Way forward - led by B. Vanlauwe

  • Bernard Vanlauwe: There is one slide deck for the Livestock, Climate Change and Resilience (LCCR) Initiative that we did not get to see, but I suggest that it is shared on the Africa RISING wiki page for the event. We were meant to have a discussion now, but my next meeting started 2 minutes ago. So just a few reflections from my sides and a few suggestions on the way forward.
  • There is a lot of scope for collaboration. This is obviously based on the many activities that have been suggested in the presentations from different initiative work packages. That is not abnormal, if you know that most of these initiatives were developed quite independently.
  • It is also good to see that there have already been some discussion about how to collaborate. Some of them quite detailed already, and this is good to see. The challenge is how to make those ideas presented into something tangible. As Jerry was saying, ideally we would have a RAFs/One CGIAR framework, which doesn’t exist yet, but we cannot wait for that and in the interest of this initiatives we need to advance our discussions and hope that eventually something bigger is set up in the One CGIAR.
  • Let’s focus on priorities. There is a lot of points here. If you assemble all the bullet points in each of the presentations, you will end up with a list of up to 40 bullet points. That is still a lot! All these initiatives will be judged in 2024, there will be stage-gating, assessment of how good we’ve been doing, interactions between initiatives will be part of that. We therefore need to select those absolute priorities which result in mutual benefits for both initiatives. If you really talk about collaboration, a suggestion for the next steps is that we will talk internally within the Africa RISING PCT, reflect a little bit on what was presented today. And I think if you talk about cooperation/collaboration, there is probably 2 critical dimensions – (i) what is it that we are going to do together, which can have several dimensions. For example, in some of the presentations we already observed some potential duplications between initiatives. So a discussion on how to avoid those duplications, how do we ensure that even across the initiatives some of those activities are organized at the higher level, maybe by the One CGIAR units/sub-units that are being developed. A lot of initiatives talked about data tools and regional/local technology related data. (ii) information and learning exchanges. These initiatives will develop some solutions, make them available, and checking whether there would be scope for more intense cooperation. (iii) Identify those activities where we could jointly invest. So, I think these are the ones that we absolutely need to look at and focus on. These are also the sort of activities that need to be highlighted when we talk about the theory of change and some joint development of outcomes and impacts. There is a bit of emphasis on developing joint outcomes and outputs and then highlighting those in the ToC.

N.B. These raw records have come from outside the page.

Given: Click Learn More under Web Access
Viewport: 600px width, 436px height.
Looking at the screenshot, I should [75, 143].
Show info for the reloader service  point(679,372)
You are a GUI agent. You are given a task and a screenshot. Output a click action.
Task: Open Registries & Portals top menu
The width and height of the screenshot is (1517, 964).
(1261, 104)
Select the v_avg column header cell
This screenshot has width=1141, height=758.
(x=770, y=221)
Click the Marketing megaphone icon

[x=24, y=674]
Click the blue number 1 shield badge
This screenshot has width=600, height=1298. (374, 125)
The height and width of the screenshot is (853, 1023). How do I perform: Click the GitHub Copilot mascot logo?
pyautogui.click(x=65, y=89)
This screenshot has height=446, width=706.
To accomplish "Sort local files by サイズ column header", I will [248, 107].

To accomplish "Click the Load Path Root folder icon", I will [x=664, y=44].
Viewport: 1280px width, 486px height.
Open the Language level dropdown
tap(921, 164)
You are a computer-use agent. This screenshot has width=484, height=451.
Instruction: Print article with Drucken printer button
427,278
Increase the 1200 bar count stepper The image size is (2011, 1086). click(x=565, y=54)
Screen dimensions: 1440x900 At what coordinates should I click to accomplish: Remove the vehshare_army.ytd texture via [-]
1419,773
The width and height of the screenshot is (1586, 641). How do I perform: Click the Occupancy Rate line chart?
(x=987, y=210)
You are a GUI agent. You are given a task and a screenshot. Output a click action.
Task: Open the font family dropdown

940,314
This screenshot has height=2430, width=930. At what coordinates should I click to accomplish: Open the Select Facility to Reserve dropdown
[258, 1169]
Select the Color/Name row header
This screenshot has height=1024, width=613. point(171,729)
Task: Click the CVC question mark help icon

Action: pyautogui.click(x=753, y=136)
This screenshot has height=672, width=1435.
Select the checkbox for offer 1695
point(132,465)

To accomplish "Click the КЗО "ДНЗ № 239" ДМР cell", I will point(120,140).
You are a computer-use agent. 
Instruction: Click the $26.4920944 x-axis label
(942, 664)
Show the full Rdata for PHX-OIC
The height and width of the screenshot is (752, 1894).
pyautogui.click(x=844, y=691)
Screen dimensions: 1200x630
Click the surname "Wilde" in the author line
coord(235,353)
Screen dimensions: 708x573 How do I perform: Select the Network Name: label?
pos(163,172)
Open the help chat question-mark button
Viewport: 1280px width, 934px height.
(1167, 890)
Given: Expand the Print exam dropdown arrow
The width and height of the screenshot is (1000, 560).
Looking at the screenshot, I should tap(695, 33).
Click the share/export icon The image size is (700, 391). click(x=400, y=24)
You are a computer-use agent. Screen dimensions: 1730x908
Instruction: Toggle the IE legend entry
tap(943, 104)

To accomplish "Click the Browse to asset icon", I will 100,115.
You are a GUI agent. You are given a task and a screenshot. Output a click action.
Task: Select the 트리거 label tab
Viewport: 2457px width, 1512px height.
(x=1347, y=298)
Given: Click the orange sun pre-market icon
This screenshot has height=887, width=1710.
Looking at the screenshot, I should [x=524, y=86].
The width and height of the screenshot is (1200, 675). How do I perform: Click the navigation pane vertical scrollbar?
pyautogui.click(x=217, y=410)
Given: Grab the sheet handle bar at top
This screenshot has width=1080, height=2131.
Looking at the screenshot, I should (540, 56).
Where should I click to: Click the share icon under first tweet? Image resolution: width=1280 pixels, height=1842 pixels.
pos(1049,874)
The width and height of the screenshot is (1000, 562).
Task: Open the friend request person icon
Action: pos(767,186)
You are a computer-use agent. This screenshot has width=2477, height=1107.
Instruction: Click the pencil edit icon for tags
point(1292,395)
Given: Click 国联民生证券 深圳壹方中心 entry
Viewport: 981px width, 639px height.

  • The second question – how – is usually very complex. For example, how are we going to operationalize that cooperation. We know that there is a number of questions related to the dimension, we have talked about co-location, co-investment, joint teams etc. So we need to be absolutely clear about the how.
  • These are some of the questions that I have noted. But I think we have to take those next steps probably before the SI-MFS proposal submission deadline.
  • Irmgard Hoeschle-Zeledon: I would like to suggest that after we have answered these questions - the what and the how – then those initiatives which still haven’t submitted, then we should also find some common language that we put into our proposals. This will help to show the reviewers the intended collaboration.
  • Peter Thorne: My challenge to us is that there must be some sort of mechanism, some sort of institution in place to allow us to do that and I don’t know whether that is going to come from the top down? But I don’t think we should assume it.
  • Carlo Azzarri: I keep hearing about data management and impact assessment and evaluations, I understand that we can’t deep dive in this time that we have, but it would be good to reflect about what this actually means in practice for the initiatives.
  • Bernard Vanlauwe: Thank you very much colleagues for your time!